Arrow himself acknowledges as much in his book that presents the impossibility theorem, Social Choice and Individual Values, when he concludes that “the market mechanism does not create a rational social choice.”

But Societies don't actually use markets to decide who gets to be a surgeon or a bishop or a General. I can't buy the right to operate on you- much as I would like to do so. I also can't pay King Charles to become his official concubine. Sad.  

Strangely, most libertarians have failed to heed the lesson.

A proper Libertarian will shoot me in the head if I turn up on their doorstep with a piece of paper saying I have purchased the right to perform surgery upon them.  

Without the IIA condition, the impossibility theorem falls apart.

It was nonsense to start off with. Social Choices are made on the basis of Tardean mimetics- us guys imitate what the smart countries in our neighbourhood are doing- and feature 'transferable utility'- i.e. paying off vested interest groups.  

The key takeaway here is that economists need to revisit some of their foundational theories.

No. The key takeaway is that 'foundational theories' which ignore Knightian Uncertainty are stupid shit.  

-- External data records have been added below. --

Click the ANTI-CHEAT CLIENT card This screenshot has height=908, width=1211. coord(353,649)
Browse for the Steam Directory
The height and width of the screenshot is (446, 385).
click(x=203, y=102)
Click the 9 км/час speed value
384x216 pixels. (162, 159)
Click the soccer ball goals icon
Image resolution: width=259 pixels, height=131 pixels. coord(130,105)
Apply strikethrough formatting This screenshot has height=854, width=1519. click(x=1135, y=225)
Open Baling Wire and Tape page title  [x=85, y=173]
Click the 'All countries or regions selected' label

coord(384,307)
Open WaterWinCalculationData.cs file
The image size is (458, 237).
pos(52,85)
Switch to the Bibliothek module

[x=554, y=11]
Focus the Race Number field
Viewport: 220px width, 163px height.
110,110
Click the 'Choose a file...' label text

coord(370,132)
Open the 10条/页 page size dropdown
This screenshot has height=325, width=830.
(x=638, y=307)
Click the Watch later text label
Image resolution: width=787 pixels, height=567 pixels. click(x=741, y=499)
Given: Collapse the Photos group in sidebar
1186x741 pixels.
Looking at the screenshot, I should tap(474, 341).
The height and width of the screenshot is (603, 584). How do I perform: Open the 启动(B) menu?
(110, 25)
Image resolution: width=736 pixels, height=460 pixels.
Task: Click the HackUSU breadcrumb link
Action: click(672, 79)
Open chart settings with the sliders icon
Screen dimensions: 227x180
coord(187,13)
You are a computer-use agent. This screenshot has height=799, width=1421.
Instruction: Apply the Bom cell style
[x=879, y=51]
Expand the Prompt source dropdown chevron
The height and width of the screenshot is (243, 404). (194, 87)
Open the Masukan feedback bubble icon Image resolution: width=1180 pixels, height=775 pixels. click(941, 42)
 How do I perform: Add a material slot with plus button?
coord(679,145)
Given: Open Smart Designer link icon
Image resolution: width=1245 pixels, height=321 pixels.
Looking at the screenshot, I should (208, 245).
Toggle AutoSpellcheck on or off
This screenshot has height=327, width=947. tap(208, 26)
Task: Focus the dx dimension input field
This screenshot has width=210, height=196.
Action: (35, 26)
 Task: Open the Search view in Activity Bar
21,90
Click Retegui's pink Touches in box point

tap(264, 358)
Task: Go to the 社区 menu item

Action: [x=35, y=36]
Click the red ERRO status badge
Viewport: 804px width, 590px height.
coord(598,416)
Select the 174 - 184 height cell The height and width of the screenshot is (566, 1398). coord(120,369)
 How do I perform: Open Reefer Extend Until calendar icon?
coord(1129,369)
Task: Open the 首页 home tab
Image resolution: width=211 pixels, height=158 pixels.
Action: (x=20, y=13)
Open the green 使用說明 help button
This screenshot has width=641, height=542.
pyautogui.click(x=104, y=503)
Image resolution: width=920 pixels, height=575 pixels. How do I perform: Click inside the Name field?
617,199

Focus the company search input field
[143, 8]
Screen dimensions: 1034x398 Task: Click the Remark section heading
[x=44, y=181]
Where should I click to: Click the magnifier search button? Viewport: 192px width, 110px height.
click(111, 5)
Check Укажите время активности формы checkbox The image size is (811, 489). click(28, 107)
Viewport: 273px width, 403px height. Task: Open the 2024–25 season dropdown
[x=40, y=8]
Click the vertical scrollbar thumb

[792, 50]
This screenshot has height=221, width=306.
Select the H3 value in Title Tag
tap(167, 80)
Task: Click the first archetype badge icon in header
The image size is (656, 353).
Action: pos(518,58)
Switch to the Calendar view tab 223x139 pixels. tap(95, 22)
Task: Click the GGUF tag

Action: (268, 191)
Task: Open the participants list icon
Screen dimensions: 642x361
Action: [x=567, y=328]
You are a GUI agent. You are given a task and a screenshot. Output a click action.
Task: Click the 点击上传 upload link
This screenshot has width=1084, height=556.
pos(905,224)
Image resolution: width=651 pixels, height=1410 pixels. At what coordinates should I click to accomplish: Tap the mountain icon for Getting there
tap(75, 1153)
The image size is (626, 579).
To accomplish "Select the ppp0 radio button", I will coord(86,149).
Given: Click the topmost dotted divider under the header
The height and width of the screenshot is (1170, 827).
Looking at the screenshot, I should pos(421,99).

Indeed, much of modern welfare economics needs a fresh look and reevaluation.

No. Just concentrate on Budgeting. The Government should spend on stuff which boosts future Tax receipts otherwise there is a Fiscal Cliff or Ricardian fucking Equivalence and a massive crowding out effect.  

The mid-20th century, sometimes regarded as a golden age of economic theory,

Bretton Woods kept politicians on the straight and narrow. Guys who understood Public Finance were bureaucrats or businessmen, not fucking academics who were misapplying mathematics.  

may well have been a breeding ground for economic errors. We need to rectify these, and a good starting point would be to revisit Arrow’s impossibility theorem

No. We need to do whatever it is the Chinese have done so as to get ahead of us in some utterly vital technological fields. Maybe Vivek Ramaswamy understands that sort of stuff. What is certain is that Arrow and Sen and Chichilnisky are wholly irrelevant.